For the most part, yes. And the advantages go beyond digestive health, says Roshini Raj, MD, a gastroenterologist at NYU Langone. The right one can improve your metabolism, skin, cognition or even mood. One strain alleviated bloating in women with IBS-C while another helped patients with constipation become regular, in two different studies. But there’s no “one bacterium fits all” solution—every strain behaves differently, so you’ll need to find one that addresses your specific health needs. See Stomach Pain Myths Vs. Facts.
What’s the difference between probiotics and prebiotics?
Probiotics are “good” bacteria found in fermented foods like yogurt, kefir, kimchi and sauerkraut. After you eat them, these guardians of your gut may change the bacterial composition of your intestines (in a good way), provide safeguards against “bad” bacteria or turn on protective genes in your gut, says Gail Cresci, PhD, RD, a researcher in the department of pediatric gastroenterology at Cleveland Clinic Children’s. Prebiotics are long-chain carbohydrates that humans can’t digest, but they do serve as food for probiotic bacteria. Lots of prebiotics = happy probiotics. To up your intake of prebiotics, try bananas, asparagus, onions or whole grains.
Is it better to get probiotics from food or supplements?
You multiply your benefits by putting probiotics on your plate. “The probiotics in food produce helpful by-products, such as lactic acid and butyrate. You’ll probably benefit from both the bacteria and the by-products when you consume the food,” says Cresci. However, some people may not be able to tolerate foods that contain probiotics, and flavored yogurts may contain high amounts of sugar, which can cause inflammation. “Supplements are a good and convenient way to get your daily dose of probiotics if eating probiotic-rich foods isn’t practical,” says Raj.
What about packaged foods (like chips, chocolate and trail mix!) that have probiotics?
Some things are probably too good to be true. “I would not recommend eating them as a way to get your daily dose of probiotics,” says Raj. Probiotics need a controlled environment to work their magic, and variables like oxygen can weaken their potential, especially with snack foods. Plus, you may not know the amount of probiotics you’re consuming because manufacturers aren’t always required to list the quantity of colony forming units (CFU).
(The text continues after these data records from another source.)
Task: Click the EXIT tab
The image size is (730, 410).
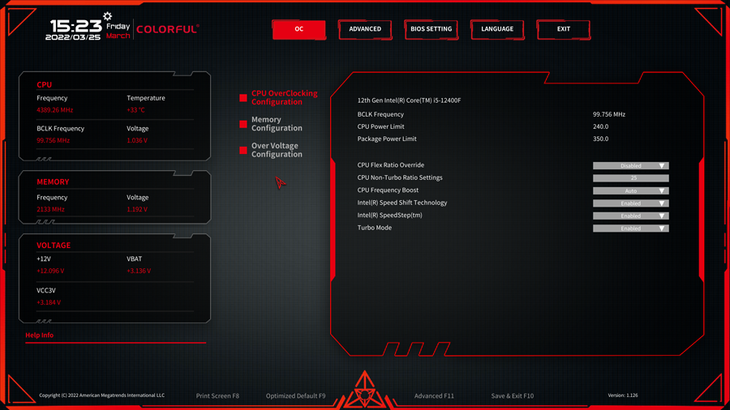Action: (563, 30)
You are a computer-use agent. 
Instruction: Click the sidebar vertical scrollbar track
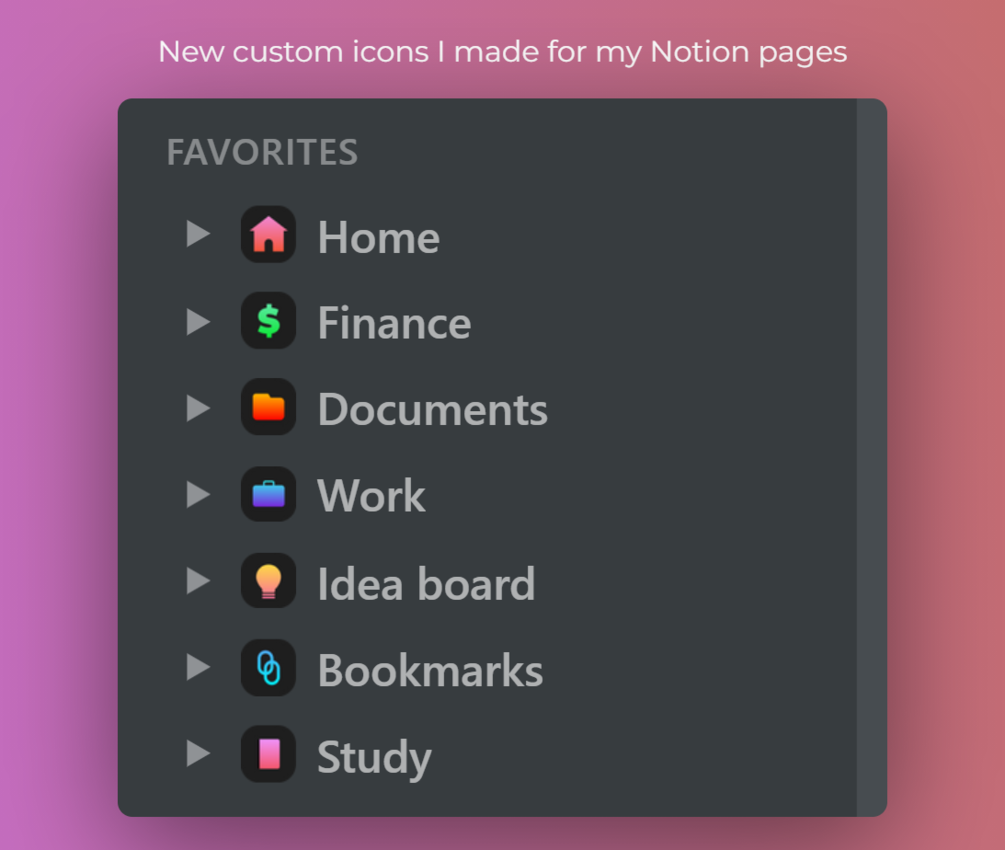872,457
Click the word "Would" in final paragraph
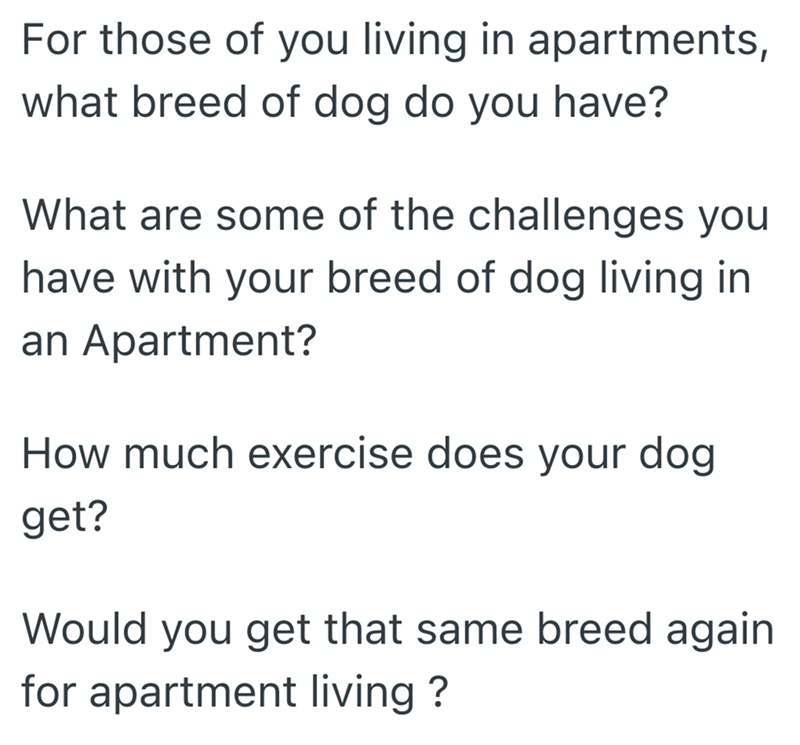 [x=85, y=628]
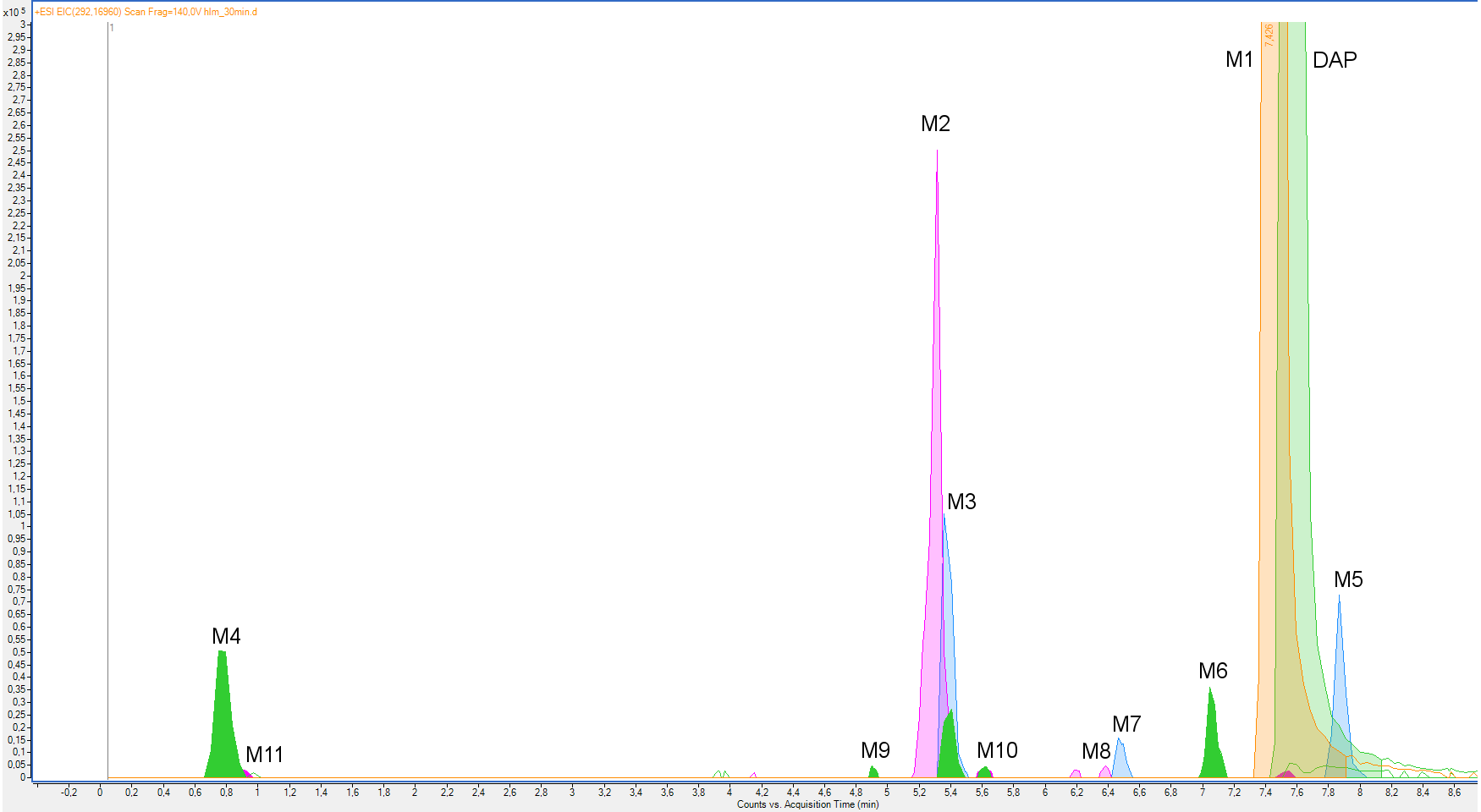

Ask your MD which probiotic they suggest and then do a background check (using the criteria below) on potential options before you buy.
STRAINS: Google probiotic bacteria that pertain to your health issue—and click on the results of academic or medical center sites.
VALIDATION: Look for a product that has been patented or tested on humans with successful results.
CFU: There’s no consensus on what a daily dose of probiotics should be, but at least 1 billion CFU is a good target.
TIME RELEASE: Bacteria often don’t survive their trek to the intestine and colon, so a time-release capsule is a must.